= EXERCISE TASK 1 =
Output the text on India's non-profit sector between "Characteristics common to" and "their own members.", inclusive, without changing any wording.

= TEXT PASSAGE =

⟨

Some management Tips
The voluntary or not-for-profit or non-profit sector is a large and important part of Indian
society. Organisations/institutions belonging to this sector mainly include
a) public charitable trusts;
b) societies;
c) section 25 companies;
d) co-operatives;
e) trade unions. For the purpose of this monograph, we shall restrict ourselves to just a), b) and c).
Characteristics common to all registered voluntary or not-for-profit organisations/institutions in India are:
  1. they exist independently of the State;
  2. they are self-governed by a board of trustees or “managing committee” or “governing council” which comprises individuals who generally serve in a fiduciary capacity;
  3. they produce benefits for others, generally outside the membership of the organisation;
  4. they are ‘non-profit-making’, in as much as they are prohibited from distributing a monetary residual to their own members.
Duties And Responsibilities Of A Trustee  (Or One Who Is A Member Of The Management Team Of The Non-Profit Organisation)

⟩

= EXCERPTED RECORDS =

⟨

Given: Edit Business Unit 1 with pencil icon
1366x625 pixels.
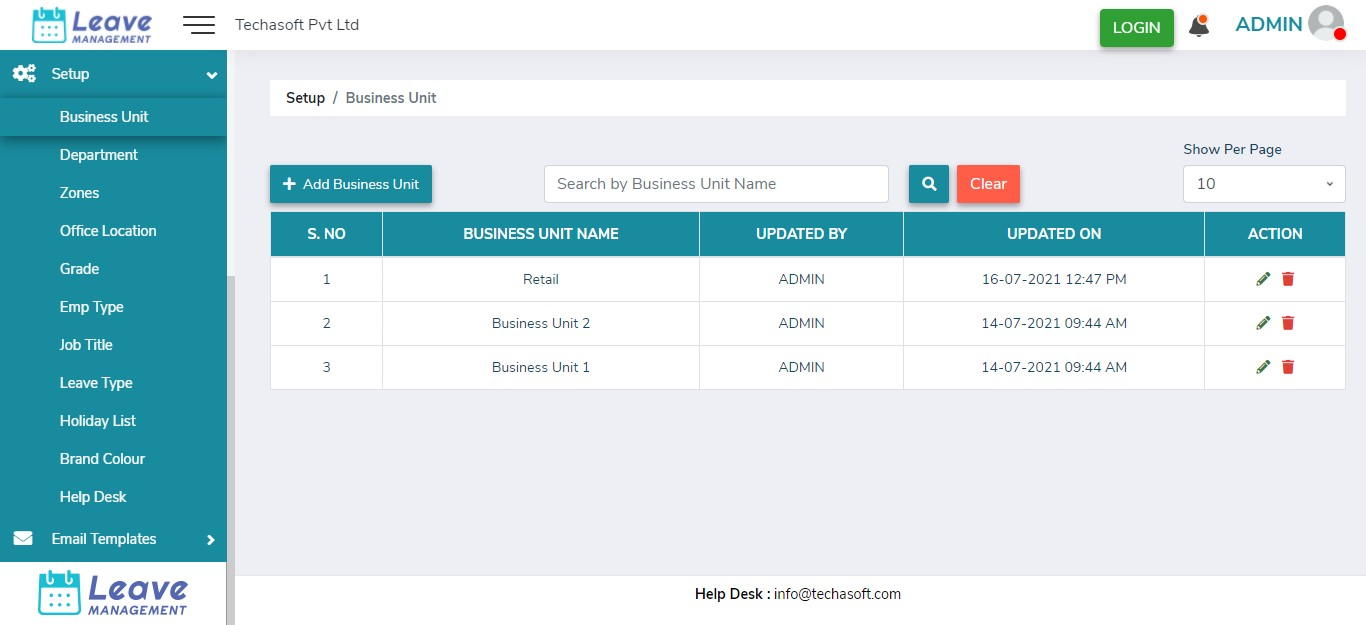Looking at the screenshot, I should coord(1263,367).
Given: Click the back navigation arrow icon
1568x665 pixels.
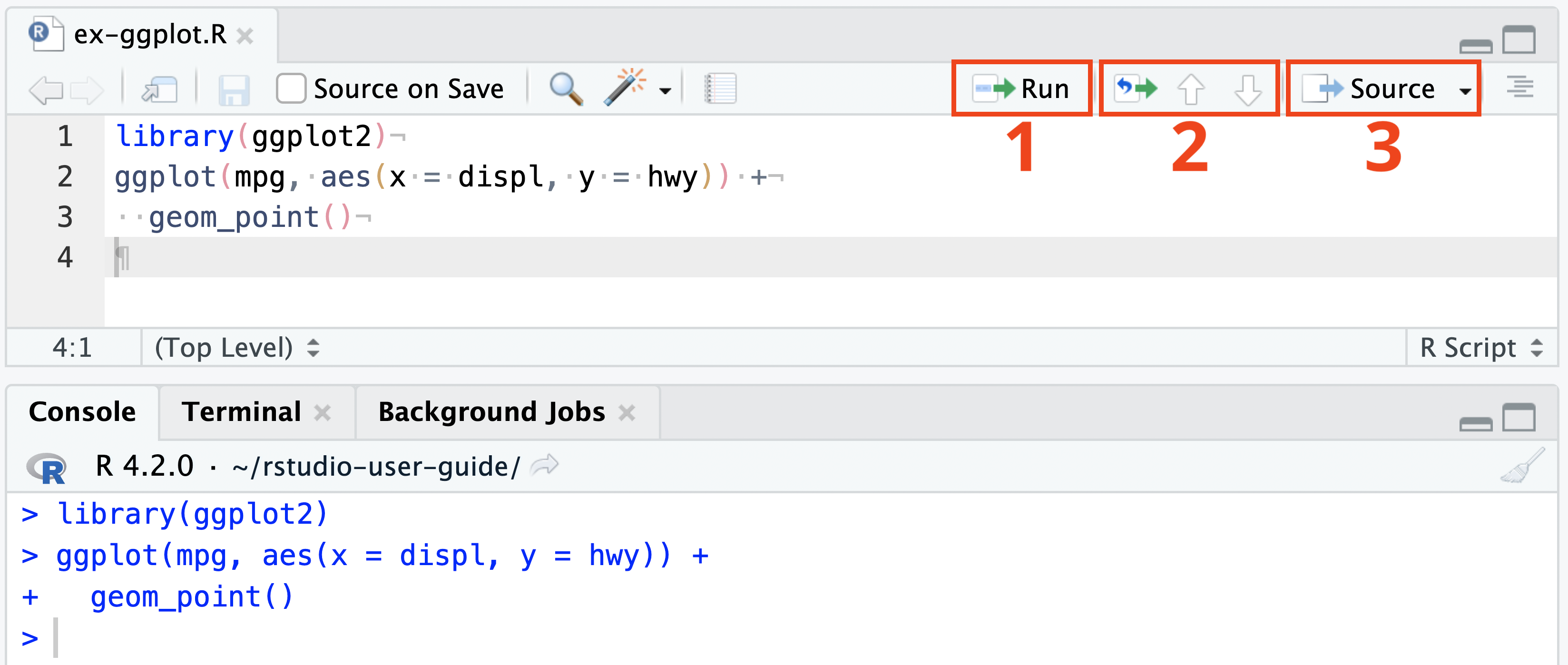Looking at the screenshot, I should tap(46, 90).
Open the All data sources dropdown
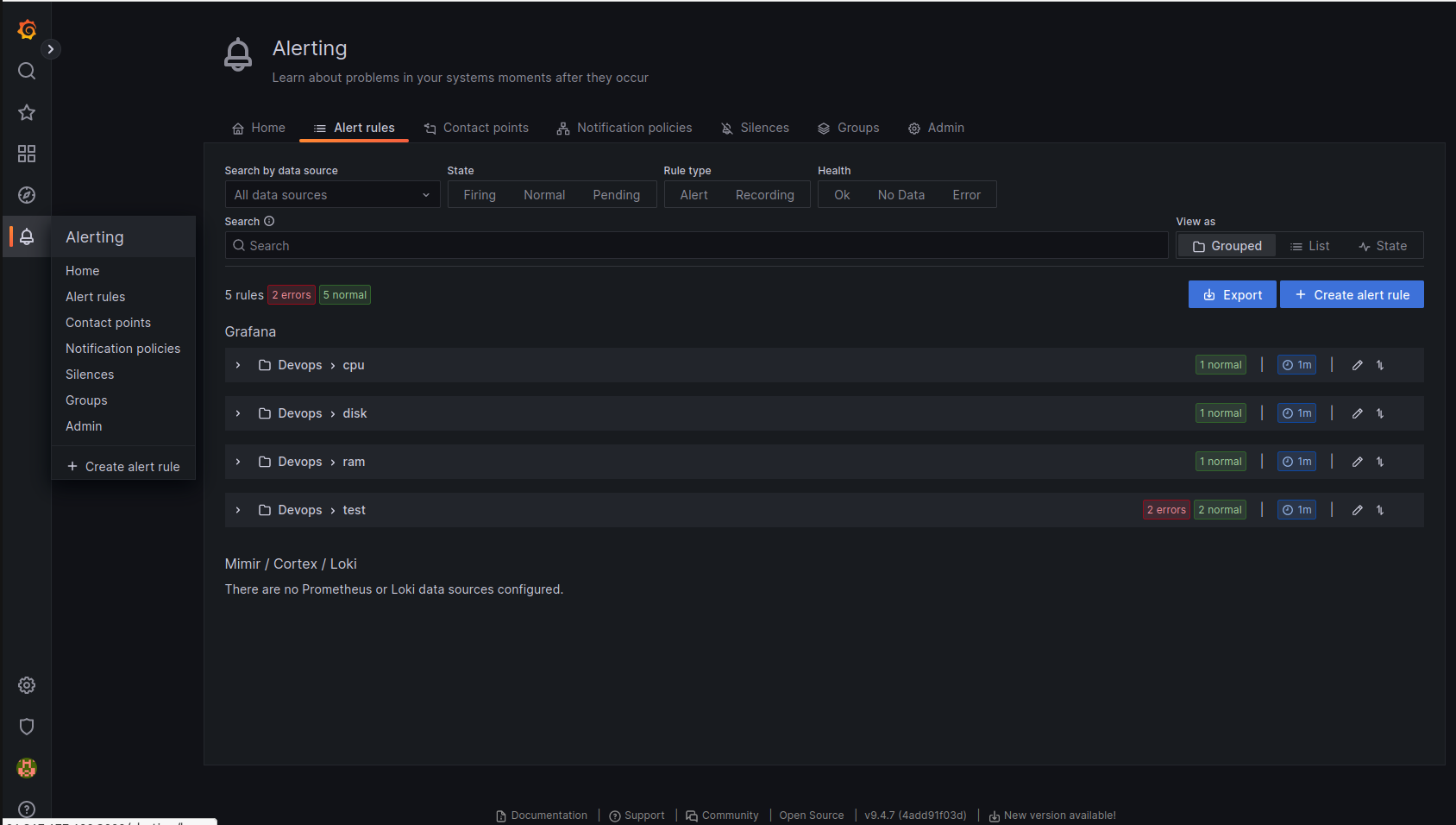This screenshot has width=1456, height=825. [x=332, y=195]
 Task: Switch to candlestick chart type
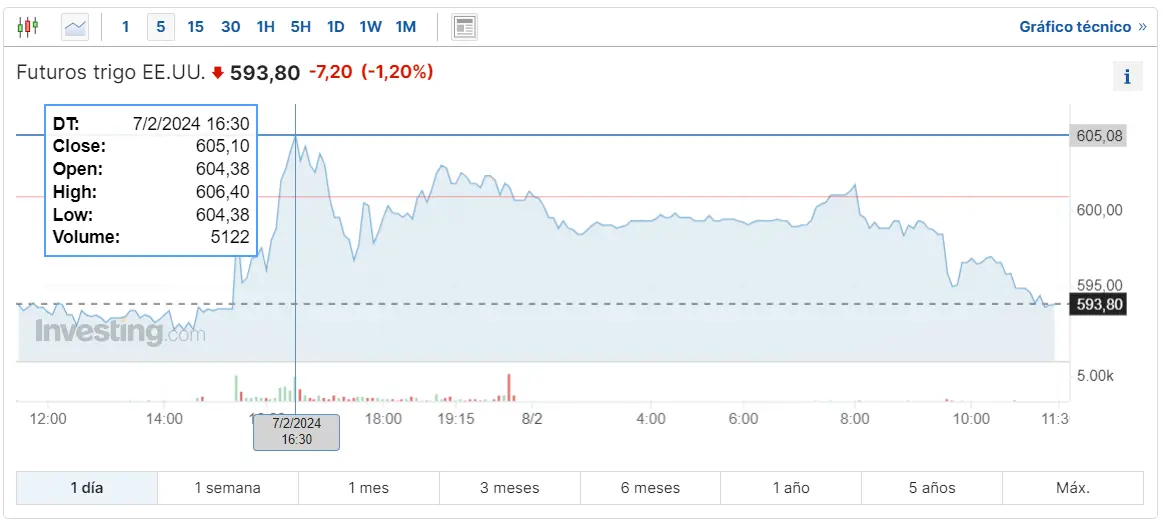pyautogui.click(x=28, y=27)

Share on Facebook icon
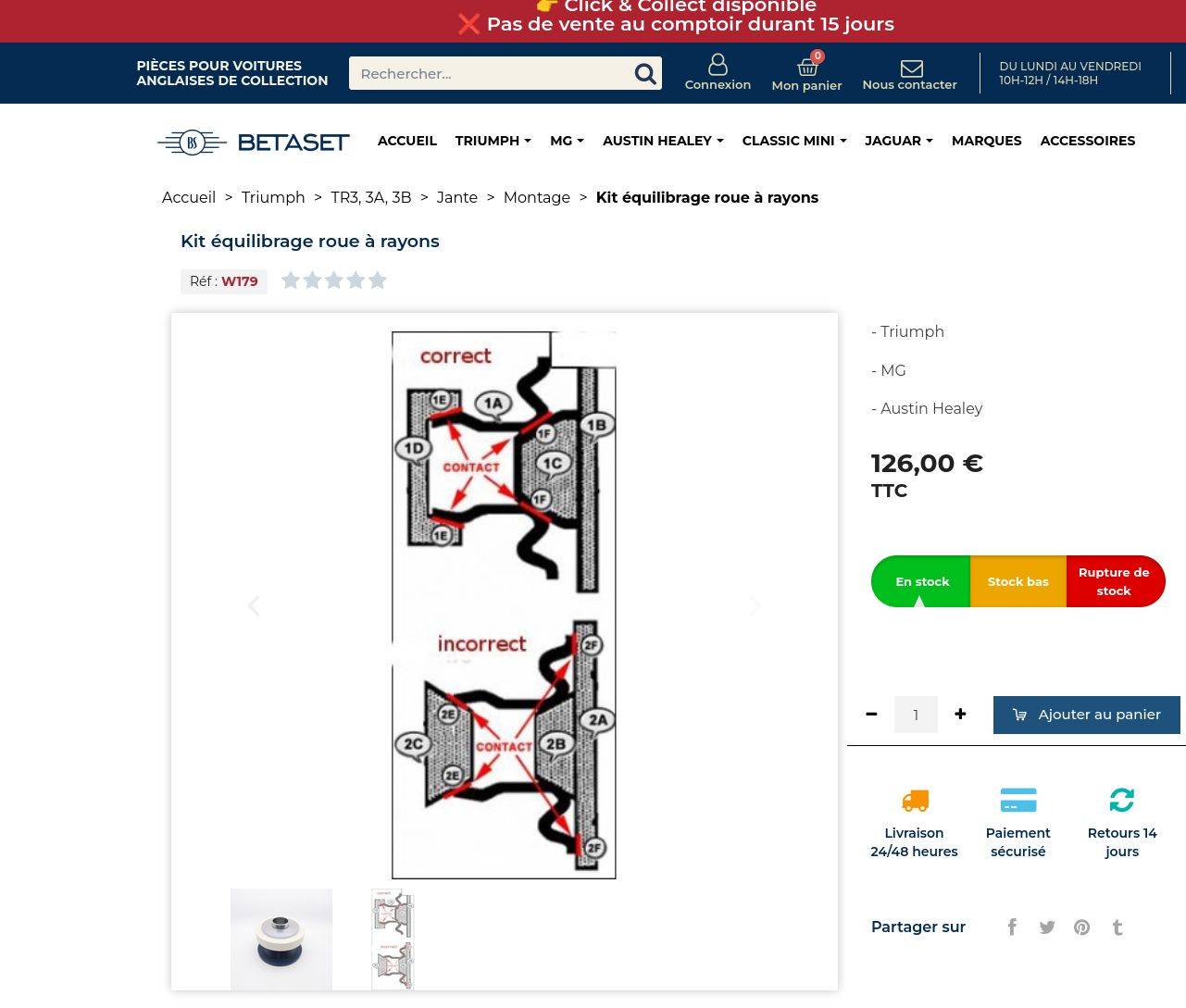pos(1012,927)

⟩

= EXERCISE TASK 2 =
Return all of the rows above verbatim, leaving out the pictures.

= ANSWER 1 =
Characteristics common to all registered voluntary or not-for-profit organisations/institutions in India are:
  1. they exist independently of the State;
  2. they are self-governed by a board of trustees or “managing committee” or “governing council” which comprises individuals who generally serve in a fiduciary capacity;
  3. they produce benefits for others, generally outside the membership of the organisation;
  4. they are ‘non-profit-making’, in as much as they are prohibited from distributing a monetary residual to their own members.

= ANSWER 2 =
Given: Edit Business Unit 1 with pencil icon
1366x625 pixels.
Looking at the screenshot, I should coord(1263,367).
Given: Click the back navigation arrow icon
1568x665 pixels.
Looking at the screenshot, I should tap(46, 90).
Open the All data sources dropdown
This screenshot has width=1456, height=825. [x=332, y=195]
 Task: Switch to candlestick chart type
pyautogui.click(x=28, y=27)

Share on Facebook icon
pos(1012,927)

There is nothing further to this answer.